The widening interest of contemporary artists in collage might not have happened without the invention of acrylic glue. It's what holds all the pieces together. Unlike other traditional glues, acrylic (as in Elmers Glue) is a "thermoplastic substance": Under heat, as for instance from an electric iron, acrylic softens, even when dry, and bonds together - permanently. Acrylic has also proven the most permanent painting medium so far. Science, the science of chemistry, once again came to assist art - as it had on many previous occasions - and opened up a new universe.
To sum up, the possibilities of the collage medium seem infinite. It is up to the individual artist to develop imagination, inventiveness, discrimination, sensibility and skill to explore and to take full advantage of these possibilities. Art, life and man's progression being constantly in flux and evolving, it may be said that the one permanent constancy in art is constant change in its search to create. Collage, as the art of change, is the newest and ideal exponent of transformation, transfiguration and metamorphosis. As such Collage may well reflect the very nature the world is made of.

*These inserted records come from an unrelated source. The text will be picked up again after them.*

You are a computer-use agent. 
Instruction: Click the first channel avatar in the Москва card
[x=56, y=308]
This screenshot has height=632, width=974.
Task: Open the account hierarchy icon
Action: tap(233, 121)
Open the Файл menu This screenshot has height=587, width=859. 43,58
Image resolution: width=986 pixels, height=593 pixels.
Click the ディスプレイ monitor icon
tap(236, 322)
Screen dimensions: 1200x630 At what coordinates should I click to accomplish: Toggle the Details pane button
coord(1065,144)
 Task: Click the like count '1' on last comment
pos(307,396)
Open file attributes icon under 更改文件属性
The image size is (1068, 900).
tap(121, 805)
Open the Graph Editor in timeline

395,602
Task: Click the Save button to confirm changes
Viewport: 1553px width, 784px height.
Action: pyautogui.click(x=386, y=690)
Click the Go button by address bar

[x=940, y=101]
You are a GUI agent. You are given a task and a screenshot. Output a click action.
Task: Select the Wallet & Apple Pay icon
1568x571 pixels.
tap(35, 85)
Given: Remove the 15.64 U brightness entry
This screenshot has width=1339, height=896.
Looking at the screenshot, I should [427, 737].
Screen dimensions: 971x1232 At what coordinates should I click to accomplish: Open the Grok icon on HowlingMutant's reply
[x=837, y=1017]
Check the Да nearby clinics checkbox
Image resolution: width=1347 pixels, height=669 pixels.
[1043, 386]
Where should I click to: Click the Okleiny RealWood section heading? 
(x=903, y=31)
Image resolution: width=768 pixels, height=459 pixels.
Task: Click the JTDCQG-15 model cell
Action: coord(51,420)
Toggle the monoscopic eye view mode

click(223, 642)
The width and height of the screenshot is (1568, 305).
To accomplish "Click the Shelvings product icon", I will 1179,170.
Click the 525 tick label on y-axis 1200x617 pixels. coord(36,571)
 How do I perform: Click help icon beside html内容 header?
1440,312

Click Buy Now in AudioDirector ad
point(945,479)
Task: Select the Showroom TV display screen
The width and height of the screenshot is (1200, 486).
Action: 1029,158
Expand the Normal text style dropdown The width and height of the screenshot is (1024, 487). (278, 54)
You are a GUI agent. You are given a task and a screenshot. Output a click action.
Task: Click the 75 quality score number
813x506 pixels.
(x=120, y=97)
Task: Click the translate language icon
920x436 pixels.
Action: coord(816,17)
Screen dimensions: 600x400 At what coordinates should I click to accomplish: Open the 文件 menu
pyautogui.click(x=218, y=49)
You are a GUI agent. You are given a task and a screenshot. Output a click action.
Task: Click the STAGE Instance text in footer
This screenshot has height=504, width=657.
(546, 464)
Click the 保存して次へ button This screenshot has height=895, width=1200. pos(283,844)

Perhaps, it should also be worth noting the therapeutic possibilities of collage: During the 1970's Eric Olson, a clinical psychologist and Robert J. Lifton, a psychiatrist, investigated collage and co-authored a research paper on the "Collage Method". It describes the therapeutic effect collage - assembling and piecing together various pictorial materials - seems to have for individuals, traumatized by life-threatening events in their lives. Perhaps, this may also help explain the almost universal interest in Collage and Assemblage in the 20th Century, this most deeply troubled and traumatized century.